The second… this one was a chilling contrast. Skin the color of death, hair like spun moonlight, he hung suspended a hair’s breadth above the ground, supported by vast, moth-like wings that beat with a silent, unnerving rhythm, the faintest pressure change in the air preceding their movement. His armor was black, clinging tightly to his gaunt frame, and the weapon at his hip… it wasn't simply a weapon, it pulsed with an internal light, a sliver of something impossibly sharp and dangerous, and the air around it hummed with a barely perceptible energy that made the hairs on One-Tusk's arms stand on end.

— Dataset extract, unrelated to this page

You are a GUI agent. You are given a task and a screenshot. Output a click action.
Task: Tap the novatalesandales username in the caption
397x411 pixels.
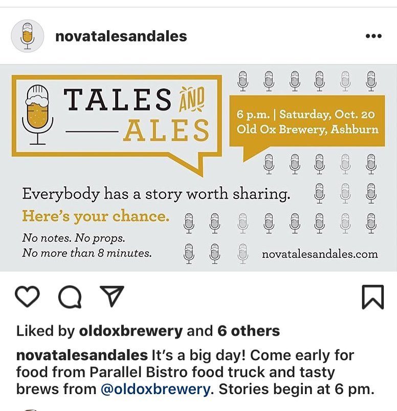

A wave of nausea rolled over him, a sickly sweet smell, like crushed blossoms and decay, filling his nostrils and clinging to the back of his throat.
The very air churned, turning to an unnatural fog, a swirling miasma of shimmering colors and unearthly whispers that pressed against his ears, a heavy, suffocating weight. The sounds of battle were muted, replaced by a high-pitched keening that seemed to pierce his skull, a physical vibration felt more than heard. The ground trembled, not with the force of clashing armies, but with a deeper, more unsettling vibration – the shuddering of reality itself, felt as a deep, resonant thrumming beneath his feet, up his legs and into his very core.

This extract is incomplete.